- **Exercise goal**
Will you write out all the entries below exactly?

+--

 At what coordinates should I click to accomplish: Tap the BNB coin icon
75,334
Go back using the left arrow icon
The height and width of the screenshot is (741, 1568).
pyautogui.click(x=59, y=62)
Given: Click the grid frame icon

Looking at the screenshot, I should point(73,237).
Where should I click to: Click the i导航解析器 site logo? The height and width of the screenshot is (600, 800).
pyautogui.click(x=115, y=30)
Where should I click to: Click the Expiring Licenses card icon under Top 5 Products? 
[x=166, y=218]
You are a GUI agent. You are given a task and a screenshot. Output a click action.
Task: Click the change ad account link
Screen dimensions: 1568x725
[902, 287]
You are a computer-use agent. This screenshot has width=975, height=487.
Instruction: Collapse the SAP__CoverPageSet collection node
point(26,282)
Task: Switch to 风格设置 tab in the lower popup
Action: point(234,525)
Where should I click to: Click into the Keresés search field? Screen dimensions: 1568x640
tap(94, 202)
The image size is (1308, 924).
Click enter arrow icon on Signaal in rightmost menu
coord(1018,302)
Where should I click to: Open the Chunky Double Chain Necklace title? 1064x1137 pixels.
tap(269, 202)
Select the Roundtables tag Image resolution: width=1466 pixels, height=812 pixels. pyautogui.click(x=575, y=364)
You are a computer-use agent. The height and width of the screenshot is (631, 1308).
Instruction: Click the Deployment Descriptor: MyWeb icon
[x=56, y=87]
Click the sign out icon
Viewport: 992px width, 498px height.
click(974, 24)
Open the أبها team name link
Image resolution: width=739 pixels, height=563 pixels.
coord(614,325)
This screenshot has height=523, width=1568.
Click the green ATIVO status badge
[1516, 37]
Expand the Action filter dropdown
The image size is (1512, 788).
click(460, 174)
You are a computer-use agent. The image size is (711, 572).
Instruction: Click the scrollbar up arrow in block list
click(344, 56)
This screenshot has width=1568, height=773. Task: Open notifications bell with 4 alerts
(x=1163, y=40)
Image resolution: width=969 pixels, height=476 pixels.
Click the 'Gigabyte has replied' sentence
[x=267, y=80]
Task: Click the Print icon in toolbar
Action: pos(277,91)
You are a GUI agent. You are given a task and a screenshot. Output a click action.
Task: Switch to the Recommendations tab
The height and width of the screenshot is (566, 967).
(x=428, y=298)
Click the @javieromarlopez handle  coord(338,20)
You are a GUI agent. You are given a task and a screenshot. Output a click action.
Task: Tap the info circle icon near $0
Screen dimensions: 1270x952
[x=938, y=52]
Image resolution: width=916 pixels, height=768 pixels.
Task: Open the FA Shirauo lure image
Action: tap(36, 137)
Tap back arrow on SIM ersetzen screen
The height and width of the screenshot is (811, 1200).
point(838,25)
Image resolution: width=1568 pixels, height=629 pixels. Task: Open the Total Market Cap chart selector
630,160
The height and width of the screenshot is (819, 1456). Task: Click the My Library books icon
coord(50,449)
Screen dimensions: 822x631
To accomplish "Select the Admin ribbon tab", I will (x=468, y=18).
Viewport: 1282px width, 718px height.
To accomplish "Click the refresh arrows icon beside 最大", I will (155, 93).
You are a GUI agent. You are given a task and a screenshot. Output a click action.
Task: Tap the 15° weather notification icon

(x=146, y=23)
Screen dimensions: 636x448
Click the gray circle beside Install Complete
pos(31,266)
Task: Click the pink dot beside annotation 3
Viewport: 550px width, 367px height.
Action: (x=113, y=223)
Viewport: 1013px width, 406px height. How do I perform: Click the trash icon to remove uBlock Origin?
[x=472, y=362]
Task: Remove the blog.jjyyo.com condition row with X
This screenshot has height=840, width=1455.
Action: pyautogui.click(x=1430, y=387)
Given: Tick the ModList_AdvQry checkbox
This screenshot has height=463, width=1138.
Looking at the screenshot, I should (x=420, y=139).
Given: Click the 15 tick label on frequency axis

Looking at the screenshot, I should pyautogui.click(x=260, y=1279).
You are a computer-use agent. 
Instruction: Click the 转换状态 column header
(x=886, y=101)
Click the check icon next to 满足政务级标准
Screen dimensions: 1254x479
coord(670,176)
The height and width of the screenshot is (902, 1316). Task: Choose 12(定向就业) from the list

+--

- **Result of the exercise**
 At what coordinates should I click to accomplish: Tap the BNB coin icon
75,334
Go back using the left arrow icon
The height and width of the screenshot is (741, 1568).
pyautogui.click(x=59, y=62)
Given: Click the grid frame icon

Looking at the screenshot, I should point(73,237).
Where should I click to: Click the i导航解析器 site logo? The height and width of the screenshot is (600, 800).
pyautogui.click(x=115, y=30)
Where should I click to: Click the Expiring Licenses card icon under Top 5 Products? 
[x=166, y=218]
You are a GUI agent. You are given a task and a screenshot. Output a click action.
Task: Click the change ad account link
Screen dimensions: 1568x725
[902, 287]
You are a computer-use agent. This screenshot has width=975, height=487.
Instruction: Collapse the SAP__CoverPageSet collection node
point(26,282)
Task: Switch to 风格设置 tab in the lower popup
Action: point(234,525)
Where should I click to: Click into the Keresés search field? Screen dimensions: 1568x640
tap(94, 202)
The image size is (1308, 924).
Click enter arrow icon on Signaal in rightmost menu
coord(1018,302)
Where should I click to: Open the Chunky Double Chain Necklace title? 1064x1137 pixels.
tap(269, 202)
Select the Roundtables tag Image resolution: width=1466 pixels, height=812 pixels. pyautogui.click(x=575, y=364)
You are a computer-use agent. The height and width of the screenshot is (631, 1308).
Instruction: Click the Deployment Descriptor: MyWeb icon
[x=56, y=87]
Click the sign out icon
Viewport: 992px width, 498px height.
click(974, 24)
Open the أبها team name link
Image resolution: width=739 pixels, height=563 pixels.
coord(614,325)
This screenshot has height=523, width=1568.
Click the green ATIVO status badge
[1516, 37]
Expand the Action filter dropdown
The image size is (1512, 788).
click(460, 174)
You are a computer-use agent. The image size is (711, 572).
Instruction: Click the scrollbar up arrow in block list
click(344, 56)
This screenshot has width=1568, height=773. Task: Open notifications bell with 4 alerts
(x=1163, y=40)
Image resolution: width=969 pixels, height=476 pixels.
Click the 'Gigabyte has replied' sentence
[x=267, y=80]
Task: Click the Print icon in toolbar
Action: pos(277,91)
You are a GUI agent. You are given a task and a screenshot. Output a click action.
Task: Switch to the Recommendations tab
The height and width of the screenshot is (566, 967).
(x=428, y=298)
Click the @javieromarlopez handle  coord(338,20)
You are a GUI agent. You are given a task and a screenshot. Output a click action.
Task: Tap the info circle icon near $0
Screen dimensions: 1270x952
[x=938, y=52]
Image resolution: width=916 pixels, height=768 pixels.
Task: Open the FA Shirauo lure image
Action: tap(36, 137)
Tap back arrow on SIM ersetzen screen
The height and width of the screenshot is (811, 1200).
point(838,25)
Image resolution: width=1568 pixels, height=629 pixels. Task: Open the Total Market Cap chart selector
630,160
The height and width of the screenshot is (819, 1456). Task: Click the My Library books icon
coord(50,449)
Screen dimensions: 822x631
To accomplish "Select the Admin ribbon tab", I will (x=468, y=18).
Viewport: 1282px width, 718px height.
To accomplish "Click the refresh arrows icon beside 最大", I will (155, 93).
You are a GUI agent. You are given a task and a screenshot. Output a click action.
Task: Tap the 15° weather notification icon

(x=146, y=23)
Screen dimensions: 636x448
Click the gray circle beside Install Complete
pos(31,266)
Task: Click the pink dot beside annotation 3
Viewport: 550px width, 367px height.
Action: (x=113, y=223)
Viewport: 1013px width, 406px height. How do I perform: Click the trash icon to remove uBlock Origin?
[x=472, y=362]
Task: Remove the blog.jjyyo.com condition row with X
This screenshot has height=840, width=1455.
Action: pyautogui.click(x=1430, y=387)
Given: Tick the ModList_AdvQry checkbox
This screenshot has height=463, width=1138.
Looking at the screenshot, I should (x=420, y=139).
Given: Click the 15 tick label on frequency axis

Looking at the screenshot, I should pyautogui.click(x=260, y=1279).
You are a computer-use agent. 
Instruction: Click the 转换状态 column header
(x=886, y=101)
Click the check icon next to 满足政务级标准
Screen dimensions: 1254x479
coord(670,176)
The height and width of the screenshot is (902, 1316). Task: Choose 12(定向就业) from the list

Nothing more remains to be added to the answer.